The economic fallout from the coronavirus could be more serious than the damage done by the 2008 global financial crisis for Singapore, according to Prime Minister Lee Hsien Loong.
“We can’t tell when the pandemic will end, but it will likely last at least this year, and quite possibly longer,” Lee said in a Facebook post. “The economic hit will likely be more serious than the Global Financial Crisis, and longer-lasting too, even beyond the end of the pandemic.”
The comments come after the Monetary Authority of Singapore sought to reassure the public that markets were “functioning normally” as fears of a virus-induced slowdown sparked huge sell-offs around the globe. The city state has 200 confirmed cases of the virus and its trade-dependent economy is particularly vulnerable.

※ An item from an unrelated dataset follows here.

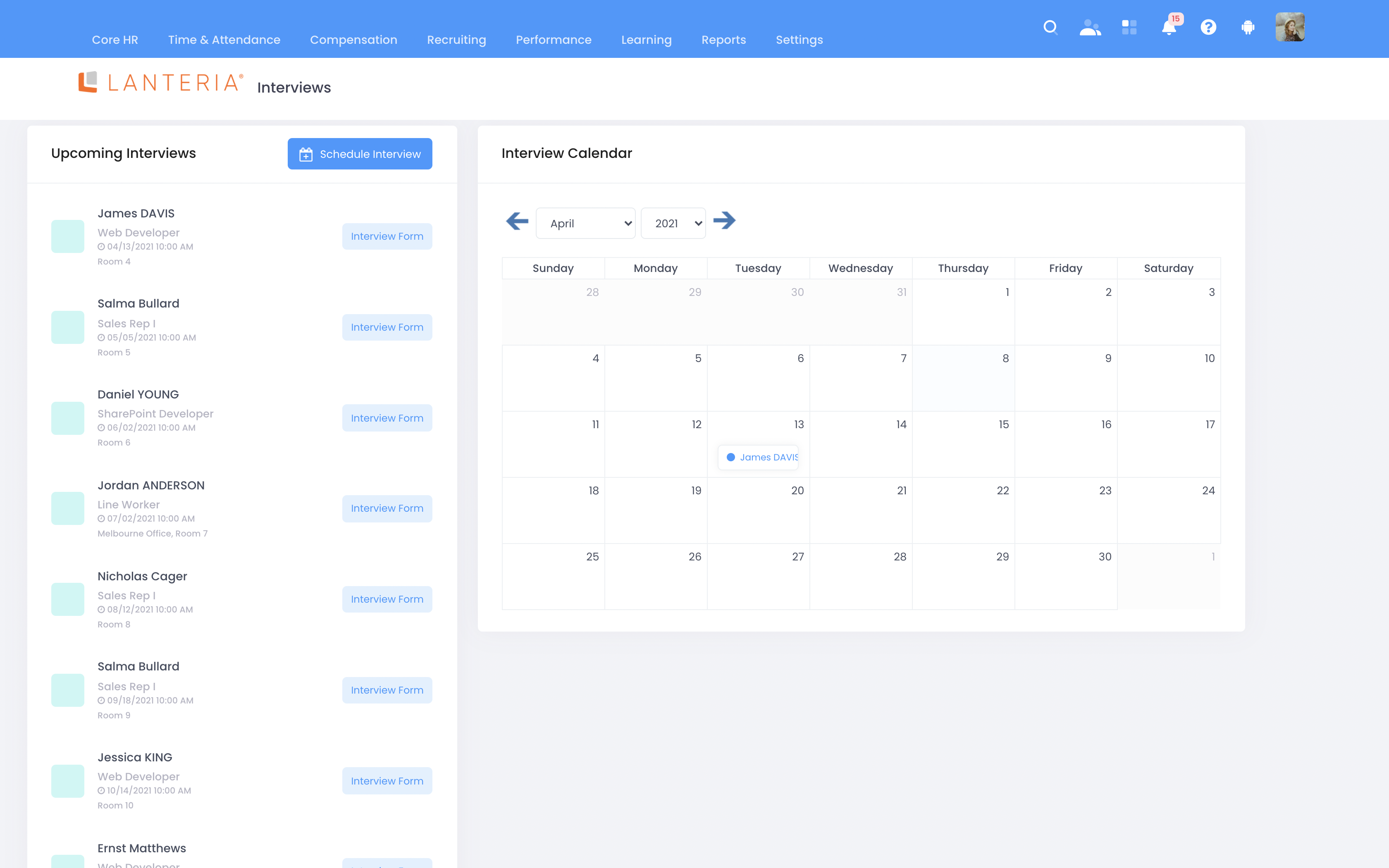Image resolution: width=1389 pixels, height=868 pixels.
Task: Open the notifications bell with 15 badge
Action: pyautogui.click(x=1169, y=28)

Singapore Central Bank Says Local Markets Functioning ‘Normally’.
Singapore’s President Halimah Yacob said the nation must consider tapping past reserves to help its people and businesses that are “bleeding” from the impact of the virus. The government is preparing a second wave of support measures after allocating S$6.4 billion ($4.5 billion) last month to aid the virus-hit economy.
Lee’s post also came a day after Singapore released a crucial electoral boundaries report, setting the stage for an imminent announcement on the country’s next election that’s largely considered to be Prime Minister Lee’s final run at office.